Lactobacillus amylovorus

Scientific classification
- Domain: Bacteria
- Kingdom: Bacillati
- Phylum: Bacillota
- Class: Bacilli
- Order: Lactobacillales
- Family: Lactobacillaceae
- Genus: Lactobacillus
- Species: L. amylovorus
- Binomial name: Lactobacillus amylovorus Nakamura, 1981
- Type strain: NRRL B-4540 (DSM 20531, ATCC 33620)
- Synonyms: Lactobacillus sobrius Konstantinov et al., 2006

= Lactobacillus amylovorus =

- Genus: Lactobacillus
- Species: amylovorus
- Authority: Nakamura, 1981
- Synonyms: Lactobacillus sobrius Konstantinov et al., 2006

Species of lactic acid bacterium

Lactobacillus amylovorus is a species of Gram-positive lactic acid bacteria in the genus Lactobacillus. It was first described in 1981 following isolation from fermented cattle feed. The species is known for its ability to ferment starch and is commonly found in the gastrointestinal tract of pigs, as well as in silage and traditional fermented foods. Strains of L. amylovorus have probiotic potential and are used in livestock feed and functional food products.

== Description ==
Lactobacillus amylovorus is a rod-shaped bacterium, Gram-positive, non-spore-forming, and nonmotile. It is catalase-negative and facultatively anaerobic. Colonies are convex and opaque, and it grows optimally at 37–45 °C. The species is homofermentative, producing lactic acid as the primary fermentation product. It is capable of degrading starch via α-amylase and metabolizes sugars such as glucose, maltose, sucrose, and cellobiose.

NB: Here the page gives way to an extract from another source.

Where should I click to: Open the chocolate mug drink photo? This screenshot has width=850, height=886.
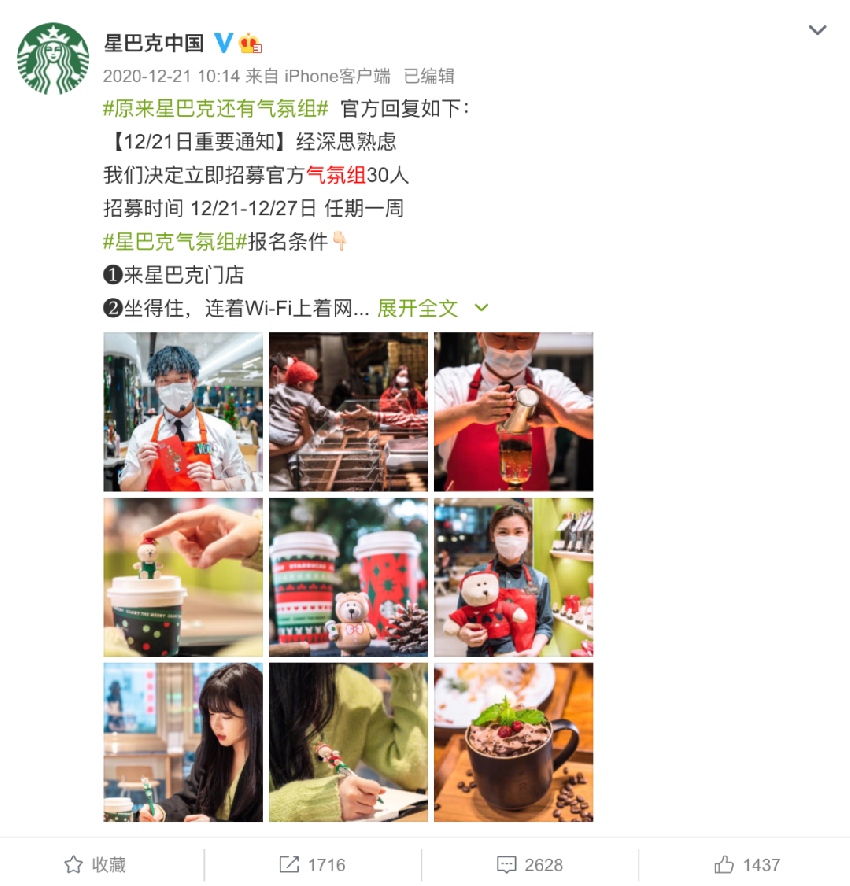[x=514, y=742]

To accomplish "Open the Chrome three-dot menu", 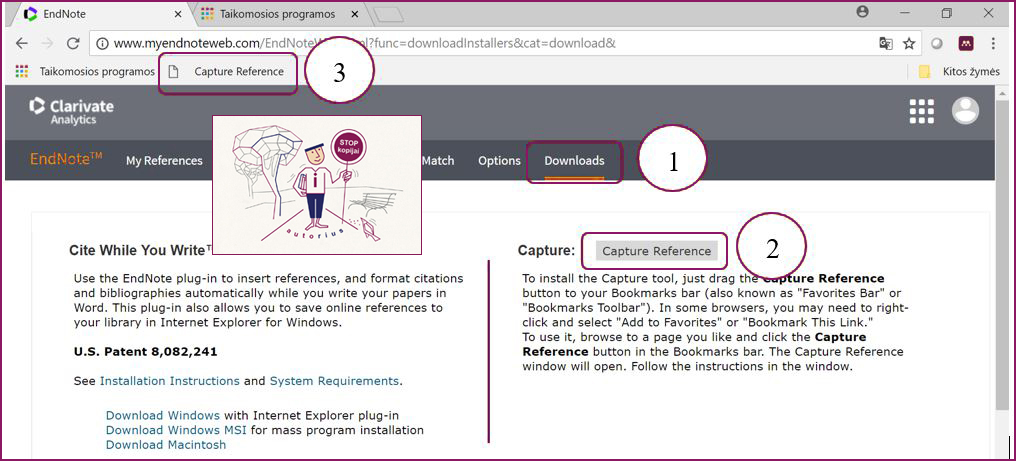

Its genome size ranges from 1.9 to 2.1 megabase pairs with a GC content around 37–38%. A 2024 taxonomic update proposed dividing the species into two subspecies: L. amylovorus subsp. amylovorus and subsp. animalis.

== Ecology ==
Lactobacillus amylovorus is found in the gastrointestinal tract of monogastric animals, particularly pigs, where it can dominate the ileum microbiota of weaned piglets. It is also found in fermented plant substrates including corn steep liquor, tomato pomace silage, and cereal-based sourdough starters. It contributes to acidification and microbial stability in such fermentations.

== Relevance ==
=== Animal health ===
Lactobacillus amylovorus is used as a probiotic in swine production. Certain strains reduce colonization by enterotoxigenic Escherichia coli (ETEC), decreasing post-weaning diarrhea and improving gut barrier function. Strains such as DSM 16698 and SLZX20-1 have demonstrated growth-promoting and antimicrobial activity.

=== Human health ===
Heat-treated cells of L. amylovorus strain CP1563 have been studied for weight management. In clinical trials, consumption led to reductions in visceral fat, triglycerides, and LDL cholesterol, suggesting benefit in metabolic syndrome.

=== Food and feed applications ===
Lactobacillus amylovorus is used as a silage inoculant to improve forage preservation. It produces bacteriocins such as amylovorin L, which suppress spoilage microbes and support starter culture dominance in sourdough fermentation.